Experience has shown that the likelihood of development success often depends on the support and long term commitment of the Development Partners. It is also important that development partners accept and support the view that strategies promoting good governance and economic development need to be country-grown, owned and driven.
While there is still more to be done, we are pleased that the efforts of African countries themselves, and of developments partners, including the Commonwealth Secretariat and other participants in this launching, are bearing fruit. We recognise, however, that there is still much to be done. Despite the recent improvement in economic performance, the share of people living in extreme poverty in sub-Saharan Africa has declined little and the absolute number of poor is actively increasing.
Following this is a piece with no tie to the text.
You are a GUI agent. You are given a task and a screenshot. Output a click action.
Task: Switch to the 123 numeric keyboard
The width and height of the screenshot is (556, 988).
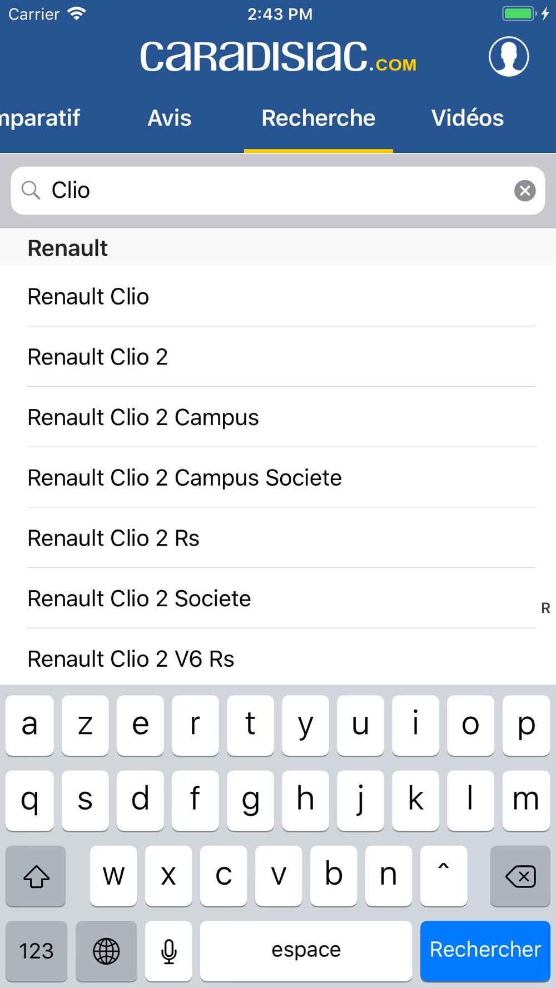click(37, 951)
African economies remain fragile and vulnerable to external events. The disorderly unwinding of global imbalances, renewed protectionism, the evolution of world oil and food prices - as we have seen - could all have significant impact on the positive growth trends that have emerged in the past couple of years. We therefore all need to redouble our efforts to ensure that the marginalization of Africa becomes truly yesterday’s story.
The African Economic Outlook 2008 provides clear evidence that commendable progress is being made and that there is basis for optimism, without in anyway underestimating the hurdles that exist. We all share the common goal of assisting in the promotion of African development. That is why, I am particularly happy to be making these introductory remarks as co-host of today’s session and certainly look forward to an enlightening and stimulating discussion of the Report and African development.